Generative AI is Changing Claims and Underwriting: Insights from Stan Smith, CEO of Gradient AI

P&C INSIGHTS BLOG  |   January 3, 2025

The Gradient AI Team

Generative AI is Changing Claims and Underwriting: 
Insights from Stan Smith, CEO of Gradient AI

The insurance industry has always about managing risk, predicting outcomes, and providing a safety net for individuals and businesses. But today, insurers face new challenges: rising customer expectations for personalized services, increasing complexity in global risk factors, and a pressing need for innovation. Generative AI offers transformative potential in addressing these challenges, particularly in claims management and underwriting.


In a recent interview on the Analytics Insight podcast, host Priya Dialani sat down with Stan Smith, CEO and founder of Gradient AI, to discuss how Gen AI is empowering insurers to enhance efficiency, improve profitability, and deliver superior customer experiences.


Stan shared his insights in these 4 key areas:

1.   Claims management

2.   Underwriting

3.   Workforce challenges

4.   Gen AI implementation

1. Rethinking Claims Management with Gen AI


Claims management is one of the most resource-intensive functions in insurance.
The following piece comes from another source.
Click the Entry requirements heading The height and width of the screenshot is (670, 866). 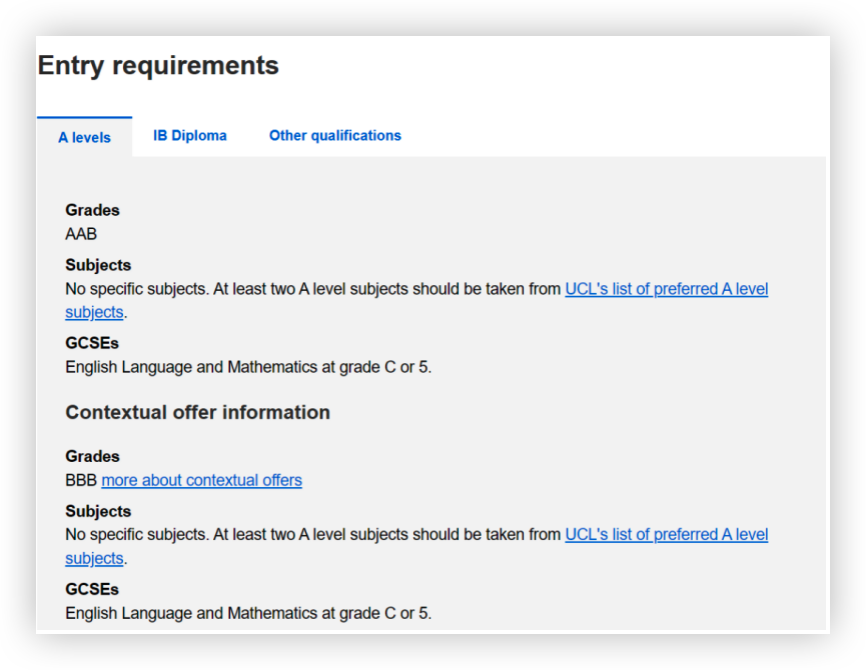[x=159, y=66]
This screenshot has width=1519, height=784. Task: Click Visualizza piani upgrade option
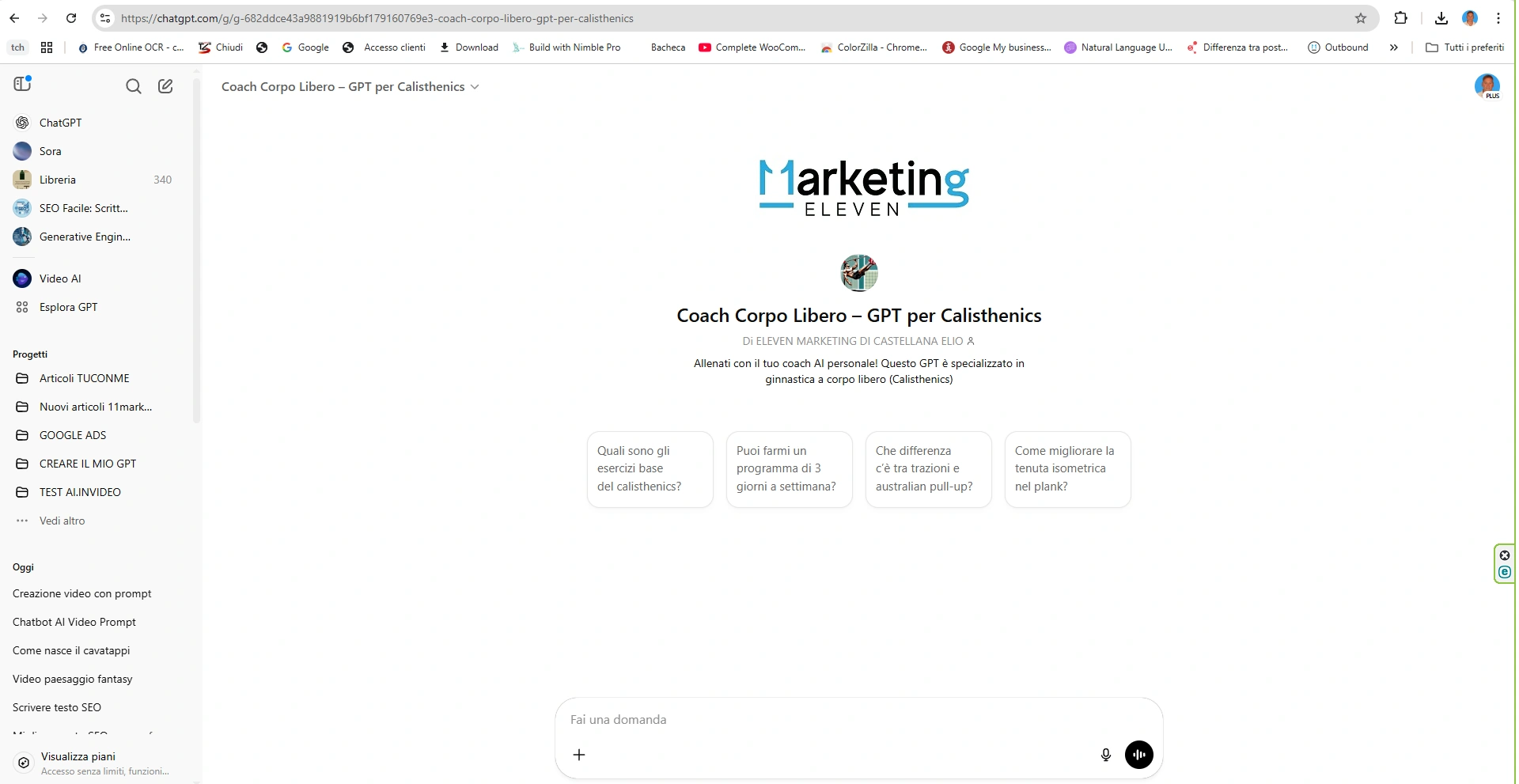pos(78,757)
Customers demand swift, fair processing, while insurers must mitigate costs, detect fraud, and ensure regulatory compliance. Balancing these demands often leads to inefficiencies and delays.


Stan’s Insights

From Gradient AI’s early days, clients posed a common question: “Can you help us identify creeping catastrophic claims?” These are claims that initially appear minor but escalate into significant losses.


Stan shared some important dynamics about insurance claims:


  • A small percentage of claims drive high costs: Less than 10% of claims can account for over 60-70% of total losses in areas such as workers’ compensation.
  • AI models can identify high-risk claims: AI models excel at flagging high-risk claims early, empowering insurers to allocate experienced adjusters where they’re needed most.


However, early identification alone isn’t enough. Clients would then ask, “Now what?” And this is where Gen AI steps in. Beyond predicting risks, it provides actionable recommendations — the "next best action" — tailored to each claim’s specifics. For example:


  • Suggesting targeted interventions or treatments to reduce claim costs and duration.
  • Offering clear ROI arguments for decisions, such as engaging third-party vendors for high-cost cases.
  • Streamlining low risk claims for expedited settlement, improving customer satisfaction.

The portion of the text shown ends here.